::: Records to process :::
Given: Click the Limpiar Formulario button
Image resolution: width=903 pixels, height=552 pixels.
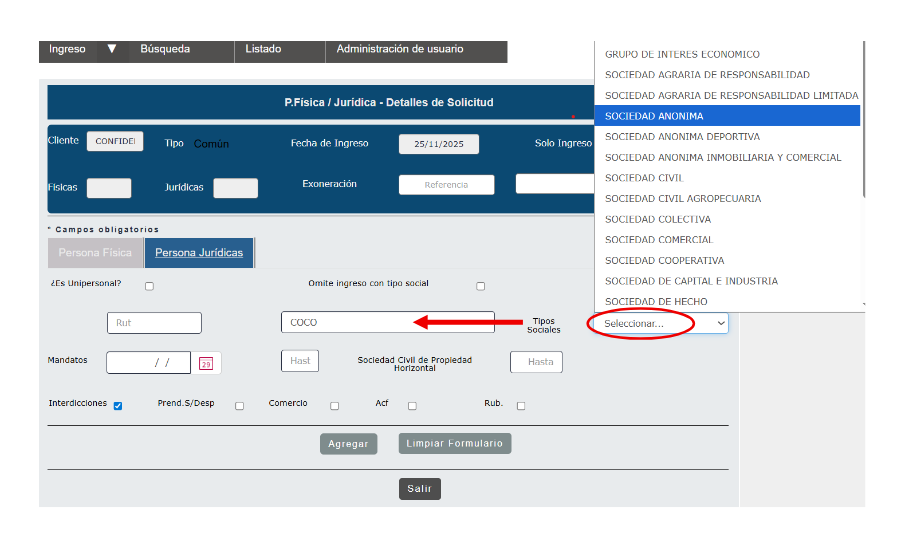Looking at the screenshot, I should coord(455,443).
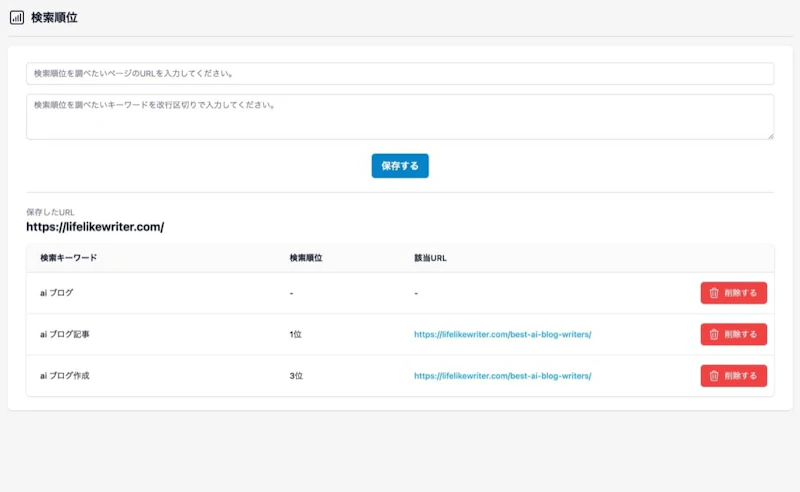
:::
::: Records to process :::
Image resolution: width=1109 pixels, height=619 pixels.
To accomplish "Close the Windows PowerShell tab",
:::
::: Records to process :::
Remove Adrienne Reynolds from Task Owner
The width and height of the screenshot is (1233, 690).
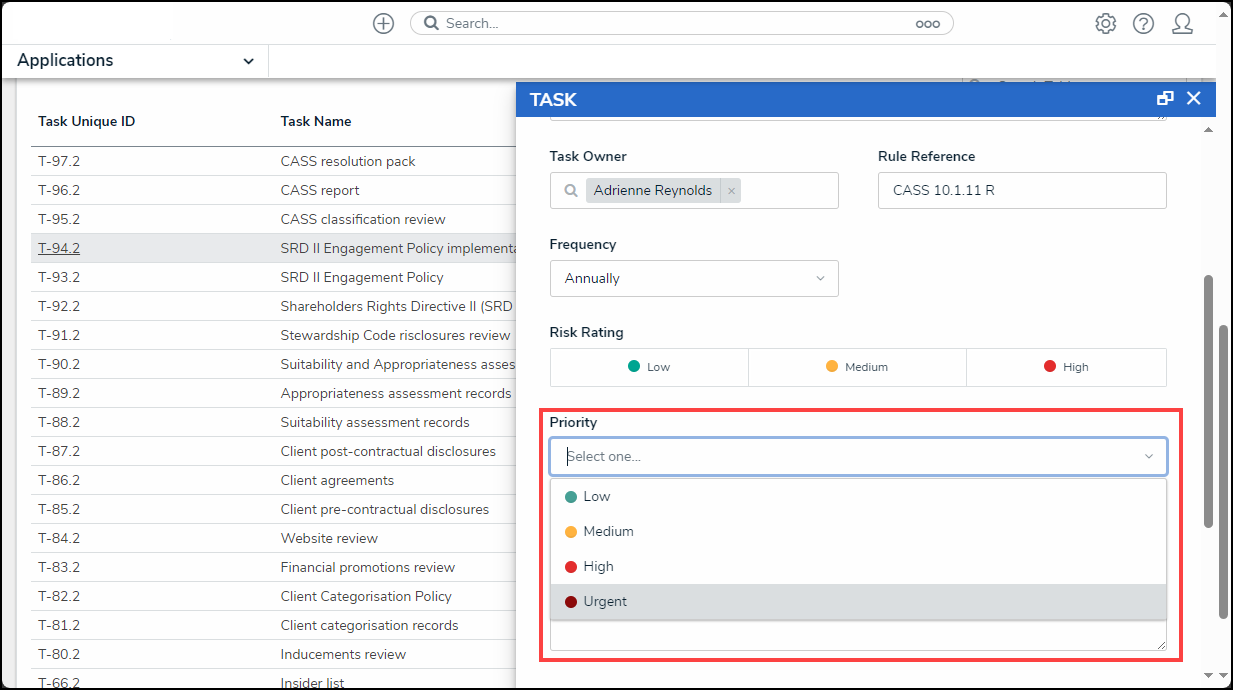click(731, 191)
:::
> Work item: Take exactly the lines from the one containing "Image resolution: width=1109" through the one containing "the Windows PowerShell" in the data above, and output them with nothing added.

> Result of the task:
Image resolution: width=1109 pixels, height=619 pixels.
To accomplish "Close the Windows PowerShell tab",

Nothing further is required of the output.